* **Aim of the task**
Reproduce the material below verbatim, keeping every line in its original order and wording.

* **Listing**
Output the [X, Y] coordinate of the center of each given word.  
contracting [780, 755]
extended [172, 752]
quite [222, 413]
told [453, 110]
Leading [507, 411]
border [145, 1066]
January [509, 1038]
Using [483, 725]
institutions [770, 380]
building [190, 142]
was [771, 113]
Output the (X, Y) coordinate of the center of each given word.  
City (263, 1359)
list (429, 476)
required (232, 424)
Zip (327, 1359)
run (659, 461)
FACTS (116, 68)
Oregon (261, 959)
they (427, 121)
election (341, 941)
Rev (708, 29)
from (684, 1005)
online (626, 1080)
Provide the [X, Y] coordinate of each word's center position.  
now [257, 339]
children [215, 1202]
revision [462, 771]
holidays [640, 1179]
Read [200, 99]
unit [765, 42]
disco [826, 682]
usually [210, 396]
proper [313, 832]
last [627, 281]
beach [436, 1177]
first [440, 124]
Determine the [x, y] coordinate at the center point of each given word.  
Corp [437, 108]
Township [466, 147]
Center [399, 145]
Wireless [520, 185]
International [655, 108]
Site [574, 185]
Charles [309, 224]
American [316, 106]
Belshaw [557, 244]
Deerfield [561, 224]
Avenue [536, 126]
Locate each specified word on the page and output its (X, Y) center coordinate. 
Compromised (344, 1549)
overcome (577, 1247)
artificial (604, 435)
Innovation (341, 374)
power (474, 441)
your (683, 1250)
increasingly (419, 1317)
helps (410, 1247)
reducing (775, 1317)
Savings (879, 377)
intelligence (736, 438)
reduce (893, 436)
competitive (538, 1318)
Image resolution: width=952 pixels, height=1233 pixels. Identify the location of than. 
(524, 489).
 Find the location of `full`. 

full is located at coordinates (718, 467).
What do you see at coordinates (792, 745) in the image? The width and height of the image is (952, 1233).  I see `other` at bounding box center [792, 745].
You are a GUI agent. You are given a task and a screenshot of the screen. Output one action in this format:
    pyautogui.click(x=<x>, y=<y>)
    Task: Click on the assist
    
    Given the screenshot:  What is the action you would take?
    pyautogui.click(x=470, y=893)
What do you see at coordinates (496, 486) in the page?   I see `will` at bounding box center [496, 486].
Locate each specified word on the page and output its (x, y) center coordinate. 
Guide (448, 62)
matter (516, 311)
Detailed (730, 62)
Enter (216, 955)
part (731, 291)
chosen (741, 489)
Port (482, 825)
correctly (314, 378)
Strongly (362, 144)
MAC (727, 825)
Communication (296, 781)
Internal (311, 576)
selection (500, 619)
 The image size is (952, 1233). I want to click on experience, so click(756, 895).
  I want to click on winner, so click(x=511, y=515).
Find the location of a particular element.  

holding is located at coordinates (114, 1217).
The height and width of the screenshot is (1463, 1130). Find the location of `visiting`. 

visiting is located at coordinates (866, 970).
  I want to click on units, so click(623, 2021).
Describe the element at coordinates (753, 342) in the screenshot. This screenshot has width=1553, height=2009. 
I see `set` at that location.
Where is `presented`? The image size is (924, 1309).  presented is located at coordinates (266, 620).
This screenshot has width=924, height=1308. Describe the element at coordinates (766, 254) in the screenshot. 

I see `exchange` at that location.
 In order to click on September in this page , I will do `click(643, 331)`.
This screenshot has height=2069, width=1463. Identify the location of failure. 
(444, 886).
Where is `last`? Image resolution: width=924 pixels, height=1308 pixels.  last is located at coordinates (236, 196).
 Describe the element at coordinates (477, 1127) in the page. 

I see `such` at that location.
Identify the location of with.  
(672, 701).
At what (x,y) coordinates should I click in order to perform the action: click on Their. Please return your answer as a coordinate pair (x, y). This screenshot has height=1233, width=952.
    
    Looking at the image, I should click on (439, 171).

* **In response**
Output the [X, Y] coordinate of the center of each given word.  
contracting [780, 755]
extended [172, 752]
quite [222, 413]
told [453, 110]
Leading [507, 411]
border [145, 1066]
January [509, 1038]
Using [483, 725]
institutions [770, 380]
building [190, 142]
was [771, 113]
Output the (X, Y) coordinate of the center of each given word.  
City (263, 1359)
list (429, 476)
required (232, 424)
Zip (327, 1359)
run (659, 461)
FACTS (116, 68)
Oregon (261, 959)
they (427, 121)
election (341, 941)
Rev (708, 29)
from (684, 1005)
online (626, 1080)
Provide the [X, Y] coordinate of each word's center position.  
now [257, 339]
children [215, 1202]
revision [462, 771]
holidays [640, 1179]
Read [200, 99]
unit [765, 42]
disco [826, 682]
usually [210, 396]
proper [313, 832]
last [627, 281]
beach [436, 1177]
first [440, 124]
Determine the [x, y] coordinate at the center point of each given word.  
Corp [437, 108]
Township [466, 147]
Center [399, 145]
Wireless [520, 185]
International [655, 108]
Site [574, 185]
Charles [309, 224]
American [316, 106]
Belshaw [557, 244]
Deerfield [561, 224]
Avenue [536, 126]
Locate each specified word on the page and output its (X, Y) center coordinate. 
Compromised (344, 1549)
overcome (577, 1247)
artificial (604, 435)
Innovation (341, 374)
power (474, 441)
your (683, 1250)
increasingly (419, 1317)
helps (410, 1247)
reducing (775, 1317)
Savings (879, 377)
intelligence (736, 438)
reduce (893, 436)
competitive (538, 1318)
Image resolution: width=952 pixels, height=1233 pixels. Identify the location of than. 
(524, 489).
 Find the location of `full`. 

full is located at coordinates (718, 467).
What do you see at coordinates (792, 745) in the image? The width and height of the image is (952, 1233).  I see `other` at bounding box center [792, 745].
You are a GUI agent. You are given a task and a screenshot of the screen. Output one action in this format:
    pyautogui.click(x=<x>, y=<y>)
    Task: Click on the assist
    
    Given the screenshot:  What is the action you would take?
    pyautogui.click(x=470, y=893)
What do you see at coordinates (496, 486) in the page?   I see `will` at bounding box center [496, 486].
Locate each specified word on the page and output its (x, y) center coordinate. 
Guide (448, 62)
matter (516, 311)
Detailed (730, 62)
Enter (216, 955)
part (731, 291)
chosen (741, 489)
Port (482, 825)
correctly (314, 378)
Strongly (362, 144)
MAC (727, 825)
Communication (296, 781)
Internal (311, 576)
selection (500, 619)
 The image size is (952, 1233). I want to click on experience, so click(756, 895).
  I want to click on winner, so click(x=511, y=515).
Find the location of a particular element.  

holding is located at coordinates (114, 1217).
The height and width of the screenshot is (1463, 1130). Find the location of `visiting`. 

visiting is located at coordinates (866, 970).
  I want to click on units, so click(623, 2021).
Describe the element at coordinates (753, 342) in the screenshot. This screenshot has width=1553, height=2009. 
I see `set` at that location.
Where is `presented`? The image size is (924, 1309).  presented is located at coordinates (266, 620).
This screenshot has width=924, height=1308. Describe the element at coordinates (766, 254) in the screenshot. 

I see `exchange` at that location.
 In order to click on September in this page , I will do `click(643, 331)`.
This screenshot has height=2069, width=1463. Identify the location of failure. 
(444, 886).
Where is `last`? Image resolution: width=924 pixels, height=1308 pixels.  last is located at coordinates (236, 196).
 Describe the element at coordinates (477, 1127) in the page. 

I see `such` at that location.
Identify the location of with.  
(672, 701).
At what (x,y) coordinates should I click in order to perform the action: click on Their. Please return your answer as a coordinate pair (x, y). This screenshot has height=1233, width=952.
    
    Looking at the image, I should click on (439, 171).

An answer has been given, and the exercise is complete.